While this does not sound like anything alarming, this is where the scary part comes in: it has been discovered that the Lenovo Service Engine does not cease to exist even when the system is wiped clean. If a system is running on Windows 7 or 8, the BIOS of the laptop looks for a file called "autochk.exe," and checks if it is signed by Microsoft or Lenovo. The system then overwrites the file with its own on every boot.

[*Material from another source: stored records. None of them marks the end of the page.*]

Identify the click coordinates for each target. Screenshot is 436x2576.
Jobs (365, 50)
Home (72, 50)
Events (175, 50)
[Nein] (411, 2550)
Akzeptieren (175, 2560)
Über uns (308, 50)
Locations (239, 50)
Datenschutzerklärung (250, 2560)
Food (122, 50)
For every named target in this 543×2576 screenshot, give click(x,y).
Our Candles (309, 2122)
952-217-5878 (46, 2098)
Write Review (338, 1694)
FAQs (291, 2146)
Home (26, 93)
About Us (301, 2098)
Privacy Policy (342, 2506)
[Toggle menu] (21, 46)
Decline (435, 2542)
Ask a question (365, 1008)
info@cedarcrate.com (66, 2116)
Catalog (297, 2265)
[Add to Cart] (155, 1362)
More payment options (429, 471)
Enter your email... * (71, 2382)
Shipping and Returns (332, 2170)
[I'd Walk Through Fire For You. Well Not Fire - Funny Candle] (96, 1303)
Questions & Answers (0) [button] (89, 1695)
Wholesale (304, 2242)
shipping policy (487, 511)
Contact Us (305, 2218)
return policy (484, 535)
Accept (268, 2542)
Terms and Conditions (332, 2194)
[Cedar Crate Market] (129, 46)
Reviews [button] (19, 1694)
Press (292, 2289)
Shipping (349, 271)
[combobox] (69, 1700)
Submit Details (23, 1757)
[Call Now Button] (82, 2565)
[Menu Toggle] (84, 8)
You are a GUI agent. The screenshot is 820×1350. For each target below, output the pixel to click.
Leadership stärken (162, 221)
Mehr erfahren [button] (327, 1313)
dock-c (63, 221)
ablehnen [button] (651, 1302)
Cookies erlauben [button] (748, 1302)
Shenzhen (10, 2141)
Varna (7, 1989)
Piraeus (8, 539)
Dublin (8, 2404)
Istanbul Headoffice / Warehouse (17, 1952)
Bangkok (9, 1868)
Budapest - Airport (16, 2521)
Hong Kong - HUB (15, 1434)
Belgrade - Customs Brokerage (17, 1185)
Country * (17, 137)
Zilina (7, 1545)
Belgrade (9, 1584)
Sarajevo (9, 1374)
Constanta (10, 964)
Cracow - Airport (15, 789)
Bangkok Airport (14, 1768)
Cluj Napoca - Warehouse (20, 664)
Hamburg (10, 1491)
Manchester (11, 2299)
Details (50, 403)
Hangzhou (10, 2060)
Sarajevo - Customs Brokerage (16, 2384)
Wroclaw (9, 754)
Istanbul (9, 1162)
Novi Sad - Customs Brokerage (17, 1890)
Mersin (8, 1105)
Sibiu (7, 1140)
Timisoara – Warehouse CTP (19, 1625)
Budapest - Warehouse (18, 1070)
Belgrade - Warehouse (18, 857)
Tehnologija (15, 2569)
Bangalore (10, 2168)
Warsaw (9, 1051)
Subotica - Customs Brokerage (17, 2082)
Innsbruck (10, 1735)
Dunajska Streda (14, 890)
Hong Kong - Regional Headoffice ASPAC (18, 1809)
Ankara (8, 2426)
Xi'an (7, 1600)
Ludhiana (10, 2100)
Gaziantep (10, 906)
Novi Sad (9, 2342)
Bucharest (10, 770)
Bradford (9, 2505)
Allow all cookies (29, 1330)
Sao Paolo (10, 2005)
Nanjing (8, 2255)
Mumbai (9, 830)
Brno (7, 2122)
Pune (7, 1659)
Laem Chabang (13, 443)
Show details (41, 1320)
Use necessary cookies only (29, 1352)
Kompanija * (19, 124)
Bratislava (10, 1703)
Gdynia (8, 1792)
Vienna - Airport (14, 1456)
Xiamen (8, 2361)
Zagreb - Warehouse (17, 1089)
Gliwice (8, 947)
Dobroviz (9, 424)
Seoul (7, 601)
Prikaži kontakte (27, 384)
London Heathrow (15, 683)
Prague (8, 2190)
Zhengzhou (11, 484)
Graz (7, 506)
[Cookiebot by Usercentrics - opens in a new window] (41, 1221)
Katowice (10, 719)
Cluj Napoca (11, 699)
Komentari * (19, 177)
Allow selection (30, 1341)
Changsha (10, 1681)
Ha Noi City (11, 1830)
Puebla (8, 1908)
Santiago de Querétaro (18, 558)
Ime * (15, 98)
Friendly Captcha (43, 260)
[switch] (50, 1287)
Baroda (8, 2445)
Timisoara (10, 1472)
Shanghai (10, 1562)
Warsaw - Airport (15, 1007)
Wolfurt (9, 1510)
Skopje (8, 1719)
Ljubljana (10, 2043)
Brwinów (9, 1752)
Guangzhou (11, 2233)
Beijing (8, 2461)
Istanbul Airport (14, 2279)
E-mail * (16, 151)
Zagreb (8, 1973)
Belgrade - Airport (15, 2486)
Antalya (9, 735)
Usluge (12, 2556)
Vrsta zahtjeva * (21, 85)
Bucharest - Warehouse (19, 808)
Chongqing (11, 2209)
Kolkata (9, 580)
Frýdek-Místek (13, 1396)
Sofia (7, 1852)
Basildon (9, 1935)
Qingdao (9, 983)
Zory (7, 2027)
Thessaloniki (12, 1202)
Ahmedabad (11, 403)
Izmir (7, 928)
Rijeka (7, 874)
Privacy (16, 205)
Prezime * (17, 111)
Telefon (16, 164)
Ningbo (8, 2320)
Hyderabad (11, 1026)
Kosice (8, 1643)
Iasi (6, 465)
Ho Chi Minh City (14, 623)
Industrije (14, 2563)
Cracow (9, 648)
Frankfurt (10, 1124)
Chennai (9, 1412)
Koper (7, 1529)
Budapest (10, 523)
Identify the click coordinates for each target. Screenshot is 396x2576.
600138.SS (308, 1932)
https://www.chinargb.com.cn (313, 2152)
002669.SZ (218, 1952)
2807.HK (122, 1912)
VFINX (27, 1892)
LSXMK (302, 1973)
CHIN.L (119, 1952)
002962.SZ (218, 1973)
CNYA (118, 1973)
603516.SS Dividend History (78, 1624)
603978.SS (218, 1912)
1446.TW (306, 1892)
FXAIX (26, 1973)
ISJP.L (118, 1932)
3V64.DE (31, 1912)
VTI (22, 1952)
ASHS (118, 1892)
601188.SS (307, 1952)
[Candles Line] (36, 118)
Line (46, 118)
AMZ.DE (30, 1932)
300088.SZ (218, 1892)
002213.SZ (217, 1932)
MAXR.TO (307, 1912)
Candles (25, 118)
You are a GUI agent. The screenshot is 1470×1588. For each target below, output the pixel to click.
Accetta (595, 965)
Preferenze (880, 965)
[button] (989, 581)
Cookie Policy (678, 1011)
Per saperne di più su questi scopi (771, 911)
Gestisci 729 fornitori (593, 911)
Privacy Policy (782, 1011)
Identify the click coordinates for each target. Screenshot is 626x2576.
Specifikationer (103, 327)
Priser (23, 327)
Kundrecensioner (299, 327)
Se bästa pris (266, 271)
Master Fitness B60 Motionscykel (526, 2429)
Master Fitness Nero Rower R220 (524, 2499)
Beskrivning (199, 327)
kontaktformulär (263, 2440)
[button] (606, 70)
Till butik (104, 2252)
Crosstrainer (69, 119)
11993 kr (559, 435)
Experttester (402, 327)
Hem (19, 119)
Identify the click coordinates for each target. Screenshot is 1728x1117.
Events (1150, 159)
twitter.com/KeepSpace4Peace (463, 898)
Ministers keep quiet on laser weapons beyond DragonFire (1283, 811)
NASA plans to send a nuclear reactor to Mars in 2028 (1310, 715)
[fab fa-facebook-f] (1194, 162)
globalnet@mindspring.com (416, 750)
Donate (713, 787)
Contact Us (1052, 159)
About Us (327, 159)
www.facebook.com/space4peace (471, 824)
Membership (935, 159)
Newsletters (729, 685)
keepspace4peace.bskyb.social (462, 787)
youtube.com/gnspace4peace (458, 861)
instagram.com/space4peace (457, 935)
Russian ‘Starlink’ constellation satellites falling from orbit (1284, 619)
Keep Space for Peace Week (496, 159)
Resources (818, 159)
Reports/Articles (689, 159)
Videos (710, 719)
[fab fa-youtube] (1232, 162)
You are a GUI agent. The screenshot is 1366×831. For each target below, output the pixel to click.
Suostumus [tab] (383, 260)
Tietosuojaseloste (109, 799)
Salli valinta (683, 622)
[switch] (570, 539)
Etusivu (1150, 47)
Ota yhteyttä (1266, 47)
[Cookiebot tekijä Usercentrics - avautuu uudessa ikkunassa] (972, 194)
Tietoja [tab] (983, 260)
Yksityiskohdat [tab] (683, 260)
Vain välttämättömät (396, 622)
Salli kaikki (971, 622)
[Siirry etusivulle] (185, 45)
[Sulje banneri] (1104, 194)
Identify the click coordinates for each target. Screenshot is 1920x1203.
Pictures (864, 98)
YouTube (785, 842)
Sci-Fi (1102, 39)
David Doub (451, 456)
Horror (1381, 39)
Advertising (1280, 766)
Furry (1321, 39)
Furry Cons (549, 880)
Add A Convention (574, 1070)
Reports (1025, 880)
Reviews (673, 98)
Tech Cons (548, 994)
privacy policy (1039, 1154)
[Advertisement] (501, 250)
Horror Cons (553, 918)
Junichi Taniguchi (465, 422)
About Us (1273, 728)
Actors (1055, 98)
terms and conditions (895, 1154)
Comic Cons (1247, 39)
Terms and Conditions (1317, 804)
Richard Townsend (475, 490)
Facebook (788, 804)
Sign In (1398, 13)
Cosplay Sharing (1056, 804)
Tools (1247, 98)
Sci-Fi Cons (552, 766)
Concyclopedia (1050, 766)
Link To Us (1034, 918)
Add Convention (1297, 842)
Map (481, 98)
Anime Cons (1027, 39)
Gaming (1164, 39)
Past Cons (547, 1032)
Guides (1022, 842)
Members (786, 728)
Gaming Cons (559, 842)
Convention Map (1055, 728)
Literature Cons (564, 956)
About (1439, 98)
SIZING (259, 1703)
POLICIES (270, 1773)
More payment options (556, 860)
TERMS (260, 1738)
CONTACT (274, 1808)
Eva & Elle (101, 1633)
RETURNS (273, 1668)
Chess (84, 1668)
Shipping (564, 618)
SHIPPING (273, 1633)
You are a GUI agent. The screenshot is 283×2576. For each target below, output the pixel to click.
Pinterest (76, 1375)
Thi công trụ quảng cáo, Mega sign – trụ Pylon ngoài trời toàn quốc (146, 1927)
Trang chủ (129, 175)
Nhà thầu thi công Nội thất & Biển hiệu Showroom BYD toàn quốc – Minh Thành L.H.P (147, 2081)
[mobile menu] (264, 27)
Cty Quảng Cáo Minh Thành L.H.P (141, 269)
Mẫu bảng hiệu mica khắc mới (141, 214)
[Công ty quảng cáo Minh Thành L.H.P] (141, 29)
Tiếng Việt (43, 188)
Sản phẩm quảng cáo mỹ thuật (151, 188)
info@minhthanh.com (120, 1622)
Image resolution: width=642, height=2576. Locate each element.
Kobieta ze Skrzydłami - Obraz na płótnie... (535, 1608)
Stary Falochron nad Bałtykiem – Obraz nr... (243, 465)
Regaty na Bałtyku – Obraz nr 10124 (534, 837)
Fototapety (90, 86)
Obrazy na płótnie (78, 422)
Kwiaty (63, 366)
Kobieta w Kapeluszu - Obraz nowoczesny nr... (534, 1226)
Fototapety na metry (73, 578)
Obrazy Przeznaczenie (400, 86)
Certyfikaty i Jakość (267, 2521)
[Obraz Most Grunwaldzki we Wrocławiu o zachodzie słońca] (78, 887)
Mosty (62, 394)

Moreover, LSE was found to collect data from the user, and sends it to a Lenovo server, which were allegedly used for telemetry purposes.
In light of the problem, Lenovo defended itself, saying that there are no personable identifiable information collected by the program. Also, the company has since provided a fix for the issue, removing the said rootkit. The patch however is a manual download, and cannot be automatically acquired.
While the issue is indeed a disconcerting security breach, the technique that Lenovo employed for the program was actually powered by Microsoft's Platform Binary Table feature. This enables PC manufacturers to load up whatever software they want for their computers. Upon discovery of the breach, the description of the Binary Table program on its website was modified, saying that the program exists to allow critical programs like anti-theft software to persist even when a clean install was performed. Furthermore, Lenovo's approach was said to be inconsistent with Microsoft's security guidelines, and it was also widely unknown to its users.
A number of Lenovo laptops are affected; you can check if your device is affected here.
Lenovo has since offered a statement, saying that all devices made from June onward have a BIOS that takes care of the security vulnerability. They also stated that LSE is no longer installed on their PC's.